━━━━━ Alıntılanan Metin ━━━━━
Bu durumda toplumun can ve mal güvenliğini korumakla görevli İdarenin, kendisine başvuruda da bulunulduğu ve işyerinin niteliği de dikkate alındığında saldırının kuvvetle olası olduğu halde hiç bir önlem almadığı açık olduğundan ağır hizmet kusuru bulunmaktadır.
Bu nedenle, temyize konu kararın belirtilen gerekçeyle onanması gerektiği düşünülmüştür.
Danıştay Savcısı : …
Düşüncesi : Temyiz dilekçesinde öne sürülen hususlar, 2577 sayılı İdari Yargılama Usulü Kanununun 49.maddesinin 1.fıkrasında belirtilen nedenlerden hiçbirisine uymayıp idare mahkemesince verilen kararın dayandığı hukuki ve yasal nedenler karşısında anılan kararın bozulmasını gerektirir nitelikte görülmemektedir.
Açıklanan nedenlerle, temyiz isteminin reddiyle idare mahkemesi kararının onanmasının uygun olacağı düşünülmektedir.

TÜRK MİLLETİ ADINA
Hüküm veren Danıştay Onuncu Dairesince gereği düşünüldü:
… İlçesi içmesuyu inşaatının yüklenicisi olan davacı Şirketin … Köyü, … Mezrası yakınındaki şantiye binası 27.8.1989 tarihinde saat 04.00 sıralarında teröristlerce basılarak araç ve gereçler yakılıp, işçileri kaçırılmıştır.
Davacı, adli yargı yerinde yaptırdığı tesbit sonucu uğradığını öne sürdüğü 246.384.479 lira maddi, 75.000.000 lira manevi zararın tazmini istemiyle dava açmıştır.
━━━━━ Sağlanan Veriler ━━━━━
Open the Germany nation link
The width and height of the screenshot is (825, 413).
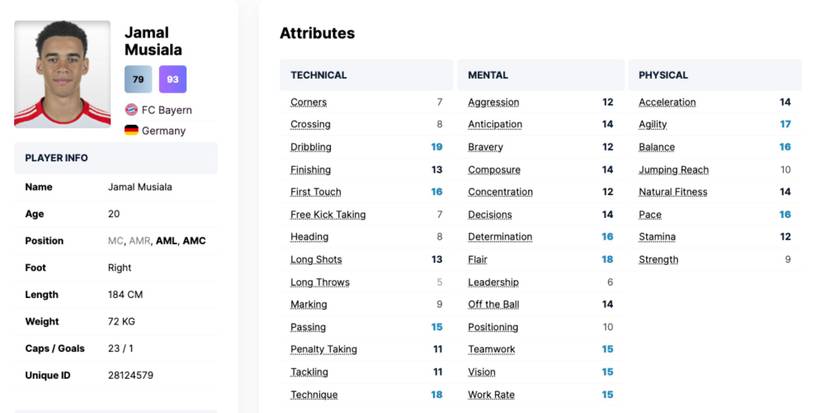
━━━━━
» Yönergeler
1) Danıştay kararı metnine göre aşağıdaki soruları yanıtlayın.
(a) Şantiye binası hangi tarihte ve saat kaç sıralarında basıldı?
(b) Davacı ne kadar manevi zararın tazminini istedi?
(c) Hükmü veren daire hangisidir?
2) Aşağıdaki ifadelerin Danıştay kararı metniyle uyuşup uyuşmadığını belirtin. Her birini evet ya da hayır ile yanıtlayın ve metinden belirleyici sözcükleri aynen aktarın.
(a) Davacı Şirket, içmesuyu inşaatının yüklenicisidir.
(b) Danıştay Savcısı temyiz isteminin kabul edilmesini önermektedir.
(c) Davacı, zararının tespitini idari yargı yerinde yaptırmıştır.
3) Danıştay kararı metnini kaldığı yerden sürdürün.

» Cevap Anahtarı
1)
(a) 27.8.1989 tarihinde, saat 04.00 sıralarında.
(b) 75.000.000 lira.
(c) Danıştay Onuncu Dairesi.

2)
(a) Evet: "içmesuyu inşaatının yüklenicisi olan davacı Şirketin"
(b) Hayır: "temyiz isteminin reddiyle idare mahkemesi kararının onanmasının uygun olacağı düşünülmektedir"
(c) Hayır: "adli yargı yerinde yaptırdığı tesbit"

3)
… İdare Mahkemesince; davacı Şirketin önceden başvurduğu halde idarenin yürütmekle yükümlü olduğu hizmeti tam olarak yerine getirmediği ayrıca olay kusursuz sorumluluk ve kamu külfetleri karşısında eşitlik ilkesi kapsamında değerlendirildiğinde de İdarenin meydana gelen zararı tazminle yükümlü olduğu, yaptırılan bilirkişi incelemesi sonucu maddi zararın 193.090.000 lira olarak saptandığı, bu miktarın İdarece ödenmesi gerektiği, olayın niteliği gereği manevi tazminat isteminin dayanağının bulunmadığı gerekçesiyle davanın maddi tazminata ilişkin kısmının 193.090.000 liralık bölümünün kabulüne; davanın bu miktarı aşan diğer bölümünün reddine, istem olmadığı için faize hükmedilmemesine karar verilmiştir.
Davalı İdare, zararın üçüncü şahısların saldırısı sonucu doğduğu, idari bir eylem bulunmadığı, sigorta sistemi kapsamında ödenmesi gereken zararın idarelerine yükletilmesinin hukuka aykırı olduğu iddiasıyla anılan Mahkeme kararının temyizen incelenip bozulmasını istemektedir.
İdare Mahkemesince, davalı İdarenin tazmin sorumluluğu belirlenirken hem hizmet kusuru ilkesine, hem de kusursuz sorumluluk ilkesine dayanılmıştır. Oysa hem kusur, hem de kusursuz sorumluluk ilkesine dayanılarak idarenin tazmin sorumluluğuna gidilmesi hukuken mümkün değildir. Olayın oluşumu ve zararın niteliği irdelenip önce hizmet kusuru araştırılarak, hizmet kusuru yoksa kusursuz sorumluluk ilkesinin uygulanıp uygulanamayacağı incelenmek suretiyle idarenin tazmin sorumluluğunun belirlenmesi gerekmektedir.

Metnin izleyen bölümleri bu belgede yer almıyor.